DATASET:
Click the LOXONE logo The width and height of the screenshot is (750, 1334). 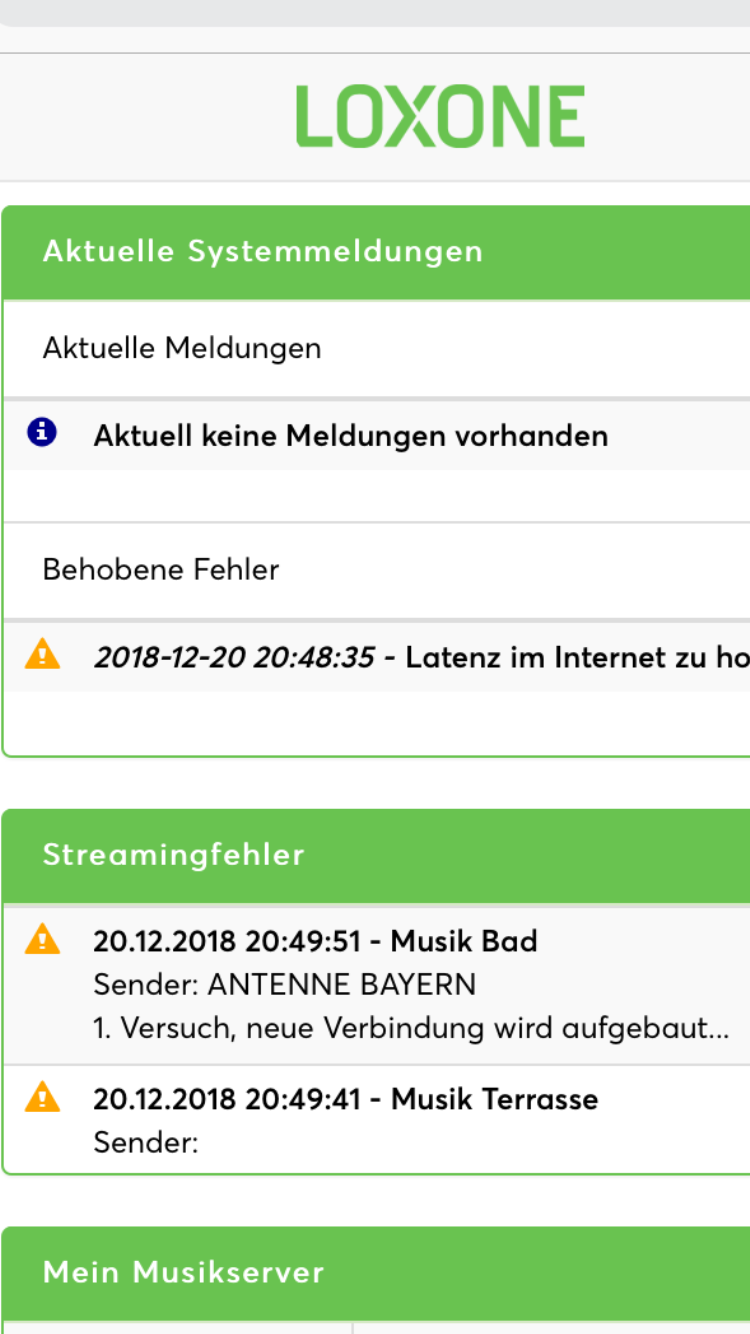click(440, 117)
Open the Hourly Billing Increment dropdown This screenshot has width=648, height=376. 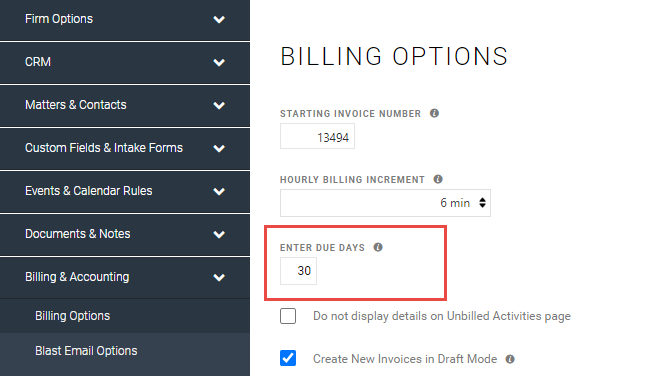(385, 203)
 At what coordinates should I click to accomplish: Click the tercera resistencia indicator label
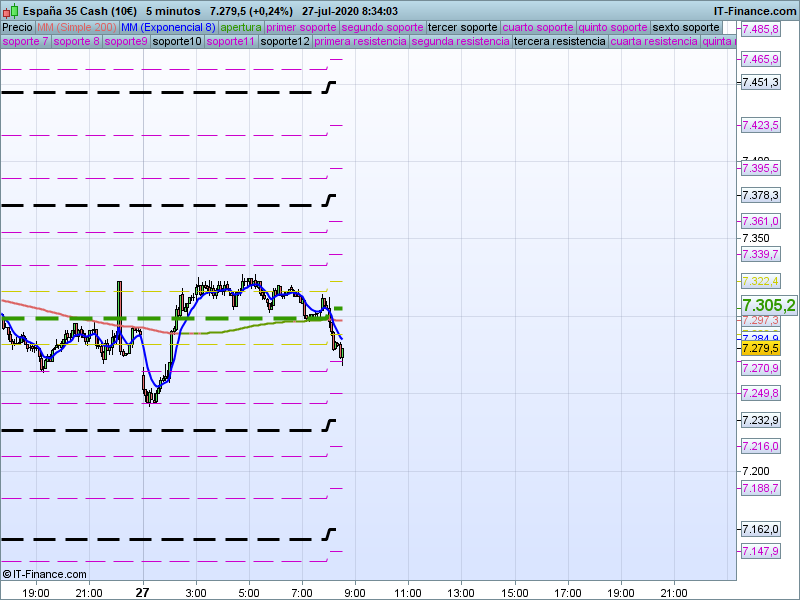[559, 42]
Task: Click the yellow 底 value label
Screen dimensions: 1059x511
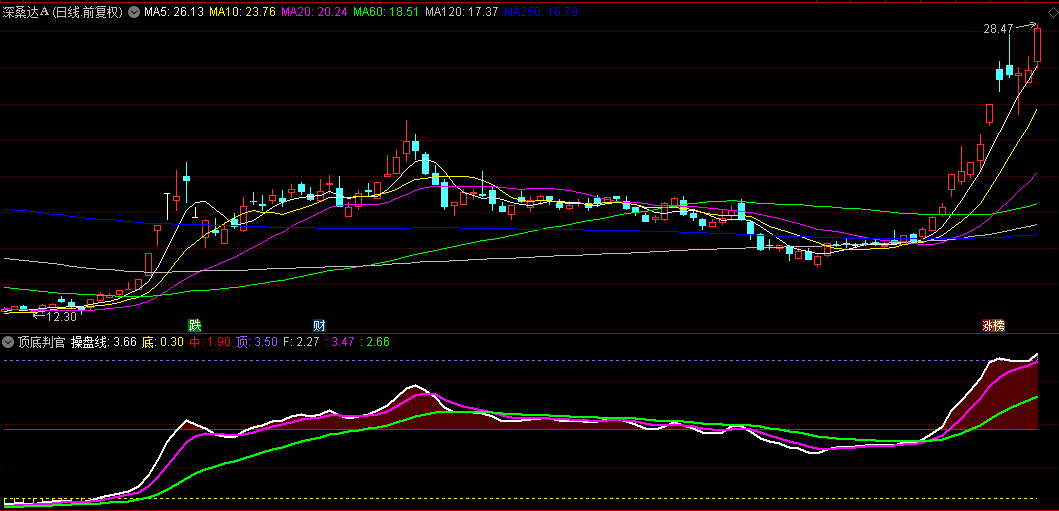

WHAT TO DO: Exclude all pictures and reproduce exactly the lines from the one containing "At what coordinates" through the final line of the entries above.

ANSWER TO THIS TASK:
 At what coordinates should I click to accomplish: Click the tercera resistencia indicator label
[559, 42]
Task: Click the yellow 底 value label
Screen dimensions: 1059x511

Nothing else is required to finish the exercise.